Podemos ser administradores o facilitadores de la información pero nunca propietarios ni responsables directos. Menos en estos tiempos 2.0, donde las redes sociales y la información a solo un clic en manos del ejecutivo, el misceláneo o el hijo de vecino nos roba la vuelta a más de un periodista. En resumen, la información hace rato que se convirtió en bien público y ya no nos pertenece. Por eso aquel viejo timo de que nosotros somos los culpables de los benditos problemas de comunicación es una mera ficción.
Un asesor en la materia, por más títulos bajo el brazo que lo respalden, no puede hacer nada si los asesorados no atienden sus recomendaciones. Podemos tener la mejor estrategia de comunicación, pero si no viene acompañada de buenas obras, concretas y verificables, ejecutadas en un marco de acción honesto y transparente, todo lo demás se convierte en letra muerta, incluyendo la labor del periodista que, por más nobles que sean sus intenciones, tampoco puede hacer milagros. En este caso, el problema no sería la comunicación, sino el trasfondo de los hechos que se quieren comunicar.

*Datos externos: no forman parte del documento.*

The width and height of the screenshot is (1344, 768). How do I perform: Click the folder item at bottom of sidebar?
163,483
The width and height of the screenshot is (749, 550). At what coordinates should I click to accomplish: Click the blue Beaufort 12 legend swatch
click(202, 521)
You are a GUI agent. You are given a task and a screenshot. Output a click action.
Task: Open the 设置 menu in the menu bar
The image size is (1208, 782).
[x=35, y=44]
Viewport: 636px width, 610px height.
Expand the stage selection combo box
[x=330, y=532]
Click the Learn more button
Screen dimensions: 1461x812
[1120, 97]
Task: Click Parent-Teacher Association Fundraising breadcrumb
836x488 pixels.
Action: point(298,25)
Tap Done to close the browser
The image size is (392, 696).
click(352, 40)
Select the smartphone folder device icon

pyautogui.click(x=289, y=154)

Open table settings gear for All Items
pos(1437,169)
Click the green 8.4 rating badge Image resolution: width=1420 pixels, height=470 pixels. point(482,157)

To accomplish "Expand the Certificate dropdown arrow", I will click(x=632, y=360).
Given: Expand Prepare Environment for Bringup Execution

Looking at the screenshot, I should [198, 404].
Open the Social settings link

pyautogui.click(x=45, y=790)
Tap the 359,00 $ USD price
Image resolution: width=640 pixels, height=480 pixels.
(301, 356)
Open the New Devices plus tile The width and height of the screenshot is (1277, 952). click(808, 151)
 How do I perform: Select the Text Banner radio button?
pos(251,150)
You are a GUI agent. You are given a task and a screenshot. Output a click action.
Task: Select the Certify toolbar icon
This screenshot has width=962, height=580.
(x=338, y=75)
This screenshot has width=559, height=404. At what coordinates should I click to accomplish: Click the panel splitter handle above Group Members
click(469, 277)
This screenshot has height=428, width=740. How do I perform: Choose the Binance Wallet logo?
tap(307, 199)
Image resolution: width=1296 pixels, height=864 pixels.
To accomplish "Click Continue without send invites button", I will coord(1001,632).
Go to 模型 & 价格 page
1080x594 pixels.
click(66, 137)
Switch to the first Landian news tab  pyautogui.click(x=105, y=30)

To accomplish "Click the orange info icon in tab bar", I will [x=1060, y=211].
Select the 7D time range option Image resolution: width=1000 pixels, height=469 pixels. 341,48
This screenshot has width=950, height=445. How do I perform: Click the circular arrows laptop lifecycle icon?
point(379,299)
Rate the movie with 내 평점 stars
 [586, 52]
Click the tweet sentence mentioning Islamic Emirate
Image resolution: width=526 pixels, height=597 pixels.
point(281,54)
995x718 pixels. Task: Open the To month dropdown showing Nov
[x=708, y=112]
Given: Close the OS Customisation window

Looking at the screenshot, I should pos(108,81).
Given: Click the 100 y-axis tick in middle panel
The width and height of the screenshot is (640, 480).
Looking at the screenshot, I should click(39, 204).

En el último eslabón de la cadena de metida de escarpines del Gobierno con sus versiones encontradas sobre diversos temas, el Ministro de la Presidencia mandó a la calle a 700 de empleados del Banco Citi y mantuvo a cientos tarjetahabientes a puro té de tilo. El origen del desaguisado no fue una falla en comunicación sino una ausencia absoluta de ella, al dar por cierto un rumor infundado en redes sociales, donde –sabemos bien– la verdad suele ser desplazada por el deseo incontrolable de la inmediatez y la búsqueda incesante de la primicia en una vorágine informativa difícil de controlar.
Por eso, venir a estas alturas del juego a querer filtrar todas las noticas surgidas en el seno de las instituciones públicas resulta poco práctico, por no decir casi imposible. No pongo en duda el loable propósito de la Dirección de Comunicación, liderada por mi exprofesor Boris Ramírez, de quien me consta su sobrada capacidad, pero en esta ocasión, como dicen popularmente, por hacer una gracia le salió un sapo. Y, en medio de las acusaciones de censura previa, tuvo que correr a rectificar. Pero la verdad no lo culpo; eso de ser el orquestador de las informaciones que emanan de Casa Presidencial no debe ser tarea fácil, sobre todo cuando estamos claros de que el problema es de cualquier cosa menos de comunicación. El Gobierno y sus acciones son los únicos responsables de la buena o mala imagen que proyecten al pueblo costarricense.